February 21, 2022, a collaboration between researchers from the California Institute of Technology, Lin Research Group, and Merck & Co., Inc. led by Cornell, released a paper titled, “Electrochemically Driven Cross-Electrophile Coupling of Alkyl Halides.” This paper revealed their work regarding the usage of controlled electrochemistry(the science behind the chemical processes that cause electrons to move) to bond carbon with alkyl halides under co-authors Song Lin, the team lead, and Da-Gang Yu.
Halides are compounds with two parts. The first is a halogen atom, which is any one of the six elements in group 17 of the periodic table. The other is any element that is less electronegative than the halogen atom being used. Usually, the halides have to be activated by metals, however, their goal was to eliminate that need as the process created unwanted, highly-reactive byproducts. After experimenting and overcoming different challenges with bonding between carbon and the alkyl halides, the team then shifted focus to carbon-pyridine bonding.
Certain substances are very commonly found in pharmaceutical products, such as pyridines. Pyridine is a type of heterocycle, a compound whose molecules are arranged in a ring-like structure with at least one non-carbon molecule. They are commonly used in medicines to improve water solubility. C-H carboxylation utilizes the movement of electrons to carboxylate the molecule. Carboxylating pyridines could change the function of the molecule and allow it to bind to proteins, providing a greater variety of uses for it. It also provides a method of addressing and even harnessing the increasing CO2 levels in the atmosphere.

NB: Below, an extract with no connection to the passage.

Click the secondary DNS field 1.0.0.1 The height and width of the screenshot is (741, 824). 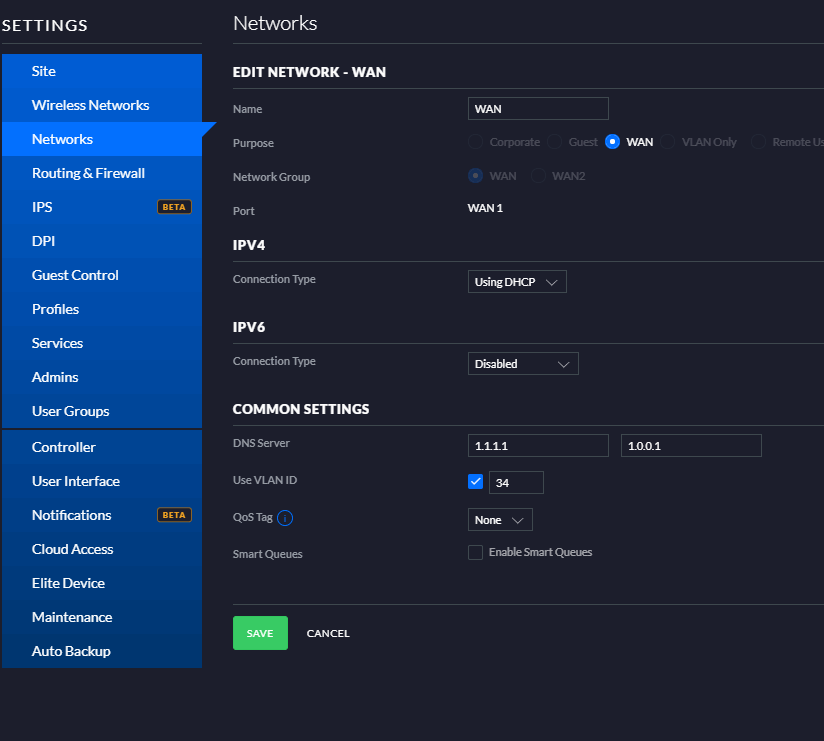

The team had two options with which they could approach their task: undivided and divided cell carboxylation. In chemistry, a cell is a group of resources or substances treated as a single entity (like organelles part of a biological cell) that transfers energy through electricity. Both of the methods require the anodes and cathodes to be present for the redox reactions, that are reactions in which electrons are either lost (oxidized) or earned (reduced). The anode is the electrode losing electrons, making it positive and the cathode is gaining electrons, making it negative. An anodic reaction is composed of an electron leaving the anode for the cathode, and a cathodic reaction follows the same line of reasoning. The two go hand-in-hand- where there is an anodic reaction there has to be a cathodic reaction. The difference between the divided versus undivided methods is that in an undivided cell the anode and cathode are in the same solution, however in divided cells they are separated by a porous barrier, through which only ions can travel. The team realized that simply by changing their electrochemical reactor, the cell, they were able to create two different products, both which can be utilized in the pharmaceutical world. By using an undivided cell, the process results in C4-carboxylation where the reactions involve carbon number four of the molecule(In organic molecules, the different carbon atoms in the molecule are differentiated by giving them numbers). However, the use of a divided cell resulted in C5-carboxylation which used carbon number five. This is because in each process, the team could attach their carbon to different parts of the pyridine, and if you recall from your biology class, a molecule’s structure determines its function or potential.
The paper’s co-author Song Lin expressed high hopes as he said, “This is the first time we discovered that by just simply changing the cell, what we call the electrochemical reactor, you completely change the product… [this] will allow us to continue to apply the same strategy to other molecules, not just pyridines, and maybe make other molecules in this selective but controlled fashion.” This has the potential to revolutionize pharmaceutical chemistry, with researchers possibly being able to create the molecules they need with a greater variety presented by different processes.
The process wasn’t seamless, however. The first big problem the team faced was that pyridine and carbon dioxide are not natural partners. Carbon dioxide is an inert gas, meaning it is usually non-reactive as due to the molecule’s structure, the positive charge of the carbon is being canceled out by the oxygen atoms while pyridine is a reactive molecule. The team utilized organic synthesis for this process, where “building blocks” are used to compose molecules from scratch. Another complication was that electrodes - the anodes and cathodes - can degrade over time, essentially putting a time crunch on the research and limiting the amount of product that could be made. This is a problem they had run into with their alkyl halides, which they solved by turning to Kimberly See, the paper’s co-author for the halides, at the California Institute of Technology. Her team recommended an additive that could stave off the degradation, enabling higher production rates which could turn out to be useful in pharmaceutical production.
The team now aims to continue their experimentation with the carboxylation of different molecules to potentially revolutionize the production of certain pharmaceutical compounds and even combat growing CO2 levels through their use of carbon. Their work has already provided numerous breakthroughs in the pharmaceutical world, whether it be eliminating the need for certain processes or amplifying the usefulness and efficiency of other substances. The Cornell-organized collaboration between the California Institute of Technology, Lin Research Group, and Merck & Co., Inc. will hopefully continue to produce results that may change the system dramatically.